▶ **DATASET ENTRIES**:
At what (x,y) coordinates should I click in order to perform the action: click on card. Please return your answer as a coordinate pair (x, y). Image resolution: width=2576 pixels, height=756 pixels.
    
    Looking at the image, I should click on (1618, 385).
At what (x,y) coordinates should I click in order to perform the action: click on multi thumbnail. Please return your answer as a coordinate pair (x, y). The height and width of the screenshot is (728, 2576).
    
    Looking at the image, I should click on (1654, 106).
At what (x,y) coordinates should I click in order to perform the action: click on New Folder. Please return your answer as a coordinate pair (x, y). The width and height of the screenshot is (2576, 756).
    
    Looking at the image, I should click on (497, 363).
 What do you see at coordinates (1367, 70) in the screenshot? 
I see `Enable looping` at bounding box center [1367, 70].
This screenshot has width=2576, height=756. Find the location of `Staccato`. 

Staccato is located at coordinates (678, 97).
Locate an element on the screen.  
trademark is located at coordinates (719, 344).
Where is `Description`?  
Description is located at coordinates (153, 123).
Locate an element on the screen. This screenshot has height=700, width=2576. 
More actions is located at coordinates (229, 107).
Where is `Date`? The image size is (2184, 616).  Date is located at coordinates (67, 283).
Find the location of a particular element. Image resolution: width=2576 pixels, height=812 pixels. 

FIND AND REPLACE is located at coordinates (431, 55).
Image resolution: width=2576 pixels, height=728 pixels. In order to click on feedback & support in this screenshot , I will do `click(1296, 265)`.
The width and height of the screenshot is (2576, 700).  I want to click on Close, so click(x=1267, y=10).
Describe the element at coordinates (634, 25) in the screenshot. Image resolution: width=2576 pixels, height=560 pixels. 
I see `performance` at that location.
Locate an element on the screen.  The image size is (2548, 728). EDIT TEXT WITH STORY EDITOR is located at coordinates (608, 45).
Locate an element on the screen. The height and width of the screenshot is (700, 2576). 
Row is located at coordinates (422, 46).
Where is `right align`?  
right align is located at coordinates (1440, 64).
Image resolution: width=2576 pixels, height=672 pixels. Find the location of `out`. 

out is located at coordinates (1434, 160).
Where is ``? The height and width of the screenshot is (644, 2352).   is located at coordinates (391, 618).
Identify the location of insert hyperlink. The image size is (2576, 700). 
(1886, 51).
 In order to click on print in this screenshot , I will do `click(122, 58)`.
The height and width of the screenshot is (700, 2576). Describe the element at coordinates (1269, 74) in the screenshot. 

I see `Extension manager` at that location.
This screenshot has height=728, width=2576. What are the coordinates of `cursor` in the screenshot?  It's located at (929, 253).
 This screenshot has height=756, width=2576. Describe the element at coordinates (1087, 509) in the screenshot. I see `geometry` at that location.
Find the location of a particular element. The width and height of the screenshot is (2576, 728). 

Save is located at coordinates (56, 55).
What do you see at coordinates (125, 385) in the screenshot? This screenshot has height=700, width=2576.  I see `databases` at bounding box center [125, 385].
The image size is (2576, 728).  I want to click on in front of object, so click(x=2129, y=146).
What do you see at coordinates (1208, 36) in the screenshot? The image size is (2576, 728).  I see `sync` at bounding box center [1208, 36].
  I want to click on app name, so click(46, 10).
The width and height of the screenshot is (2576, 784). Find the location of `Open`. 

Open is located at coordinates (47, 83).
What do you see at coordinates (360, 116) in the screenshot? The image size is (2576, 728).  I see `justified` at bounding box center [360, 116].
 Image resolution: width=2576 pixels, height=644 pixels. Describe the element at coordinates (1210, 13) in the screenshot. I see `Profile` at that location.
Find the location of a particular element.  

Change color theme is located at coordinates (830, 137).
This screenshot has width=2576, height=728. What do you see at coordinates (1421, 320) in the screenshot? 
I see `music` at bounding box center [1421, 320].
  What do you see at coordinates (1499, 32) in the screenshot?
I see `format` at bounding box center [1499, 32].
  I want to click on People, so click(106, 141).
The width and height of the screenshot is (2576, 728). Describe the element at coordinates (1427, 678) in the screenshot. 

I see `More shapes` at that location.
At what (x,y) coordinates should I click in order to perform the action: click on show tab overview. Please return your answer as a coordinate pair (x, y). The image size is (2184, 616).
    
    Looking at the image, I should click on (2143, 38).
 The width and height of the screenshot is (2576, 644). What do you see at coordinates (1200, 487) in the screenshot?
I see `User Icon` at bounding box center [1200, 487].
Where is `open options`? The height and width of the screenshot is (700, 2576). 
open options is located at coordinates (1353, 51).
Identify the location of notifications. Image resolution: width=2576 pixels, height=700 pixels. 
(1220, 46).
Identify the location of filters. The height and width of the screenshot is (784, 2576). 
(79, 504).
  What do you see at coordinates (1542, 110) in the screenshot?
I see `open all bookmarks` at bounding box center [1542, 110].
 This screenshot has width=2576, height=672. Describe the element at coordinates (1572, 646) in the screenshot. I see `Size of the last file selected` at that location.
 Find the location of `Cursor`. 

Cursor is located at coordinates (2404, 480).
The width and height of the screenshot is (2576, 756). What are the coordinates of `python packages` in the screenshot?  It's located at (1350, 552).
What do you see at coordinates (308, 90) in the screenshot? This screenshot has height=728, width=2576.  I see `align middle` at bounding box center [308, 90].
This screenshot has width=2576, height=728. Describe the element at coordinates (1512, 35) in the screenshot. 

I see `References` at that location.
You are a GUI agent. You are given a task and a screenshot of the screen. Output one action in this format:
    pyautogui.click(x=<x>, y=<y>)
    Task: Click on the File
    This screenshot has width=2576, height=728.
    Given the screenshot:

▶ **GIVEN EXERCISE**: Copy every line of the listing above without any changes.

▶ **ANSWER FOR THE TASK**:
At what (x,y) coordinates should I click in order to perform the action: click on card. Please return your answer as a coordinate pair (x, y). Image resolution: width=2576 pixels, height=756 pixels.
    
    Looking at the image, I should click on (1618, 385).
At what (x,y) coordinates should I click in order to perform the action: click on multi thumbnail. Please return your answer as a coordinate pair (x, y). The height and width of the screenshot is (728, 2576).
    
    Looking at the image, I should click on (1654, 106).
At what (x,y) coordinates should I click in order to perform the action: click on New Folder. Please return your answer as a coordinate pair (x, y). The width and height of the screenshot is (2576, 756).
    
    Looking at the image, I should click on (497, 363).
 What do you see at coordinates (1367, 70) in the screenshot? 
I see `Enable looping` at bounding box center [1367, 70].
This screenshot has width=2576, height=756. Find the location of `Staccato`. 

Staccato is located at coordinates (678, 97).
Locate an element on the screen.  
trademark is located at coordinates (719, 344).
Where is `Description`?  
Description is located at coordinates (153, 123).
Locate an element on the screen. This screenshot has height=700, width=2576. 
More actions is located at coordinates (229, 107).
Where is `Date`? The image size is (2184, 616).  Date is located at coordinates (67, 283).
Find the location of a particular element. Image resolution: width=2576 pixels, height=812 pixels. 

FIND AND REPLACE is located at coordinates (431, 55).
Image resolution: width=2576 pixels, height=728 pixels. In order to click on feedback & support in this screenshot , I will do `click(1296, 265)`.
The width and height of the screenshot is (2576, 700).  I want to click on Close, so click(x=1267, y=10).
Describe the element at coordinates (634, 25) in the screenshot. Image resolution: width=2576 pixels, height=560 pixels. 
I see `performance` at that location.
Locate an element on the screen.  The image size is (2548, 728). EDIT TEXT WITH STORY EDITOR is located at coordinates (608, 45).
Locate an element on the screen. The height and width of the screenshot is (700, 2576). 
Row is located at coordinates (422, 46).
Where is `right align`?  
right align is located at coordinates (1440, 64).
Image resolution: width=2576 pixels, height=672 pixels. Find the location of `out`. 

out is located at coordinates (1434, 160).
Where is ``? The height and width of the screenshot is (644, 2352).   is located at coordinates (391, 618).
Identify the location of insert hyperlink. The image size is (2576, 700). 
(1886, 51).
 In order to click on print in this screenshot , I will do `click(122, 58)`.
The height and width of the screenshot is (700, 2576). Describe the element at coordinates (1269, 74) in the screenshot. 

I see `Extension manager` at that location.
This screenshot has height=728, width=2576. What are the coordinates of `cursor` in the screenshot?  It's located at (929, 253).
 This screenshot has height=756, width=2576. Describe the element at coordinates (1087, 509) in the screenshot. I see `geometry` at that location.
Find the location of a particular element. The width and height of the screenshot is (2576, 728). 

Save is located at coordinates (56, 55).
What do you see at coordinates (125, 385) in the screenshot? This screenshot has height=700, width=2576.  I see `databases` at bounding box center [125, 385].
The image size is (2576, 728).  I want to click on in front of object, so click(x=2129, y=146).
What do you see at coordinates (1208, 36) in the screenshot? The image size is (2576, 728).  I see `sync` at bounding box center [1208, 36].
  I want to click on app name, so click(46, 10).
The width and height of the screenshot is (2576, 784). Find the location of `Open`. 

Open is located at coordinates (47, 83).
What do you see at coordinates (360, 116) in the screenshot? The image size is (2576, 728).  I see `justified` at bounding box center [360, 116].
 Image resolution: width=2576 pixels, height=644 pixels. Describe the element at coordinates (1210, 13) in the screenshot. I see `Profile` at that location.
Find the location of a particular element.  

Change color theme is located at coordinates (830, 137).
This screenshot has width=2576, height=728. What do you see at coordinates (1421, 320) in the screenshot? 
I see `music` at bounding box center [1421, 320].
  What do you see at coordinates (1499, 32) in the screenshot?
I see `format` at bounding box center [1499, 32].
  I want to click on People, so click(106, 141).
The width and height of the screenshot is (2576, 728). Describe the element at coordinates (1427, 678) in the screenshot. 

I see `More shapes` at that location.
At what (x,y) coordinates should I click in order to perform the action: click on show tab overview. Please return your answer as a coordinate pair (x, y). The image size is (2184, 616).
    
    Looking at the image, I should click on (2143, 38).
 The width and height of the screenshot is (2576, 644). What do you see at coordinates (1200, 487) in the screenshot?
I see `User Icon` at bounding box center [1200, 487].
Where is `open options`? The height and width of the screenshot is (700, 2576). 
open options is located at coordinates (1353, 51).
Identify the location of notifications. Image resolution: width=2576 pixels, height=700 pixels. 
(1220, 46).
Identify the location of filters. The height and width of the screenshot is (784, 2576). 
(79, 504).
  What do you see at coordinates (1542, 110) in the screenshot?
I see `open all bookmarks` at bounding box center [1542, 110].
 This screenshot has width=2576, height=672. Describe the element at coordinates (1572, 646) in the screenshot. I see `Size of the last file selected` at that location.
 Find the location of `Cursor`. 

Cursor is located at coordinates (2404, 480).
The width and height of the screenshot is (2576, 756). What are the coordinates of `python packages` in the screenshot?  It's located at (1350, 552).
What do you see at coordinates (308, 90) in the screenshot? This screenshot has height=728, width=2576.  I see `align middle` at bounding box center [308, 90].
This screenshot has width=2576, height=728. Describe the element at coordinates (1512, 35) in the screenshot. 

I see `References` at that location.
You are a GUI agent. You are given a task and a screenshot of the screen. Output one action in this format:
    pyautogui.click(x=<x>, y=<y>)
    Task: Click on the File
    This screenshot has width=2576, height=728.
    Given the screenshot:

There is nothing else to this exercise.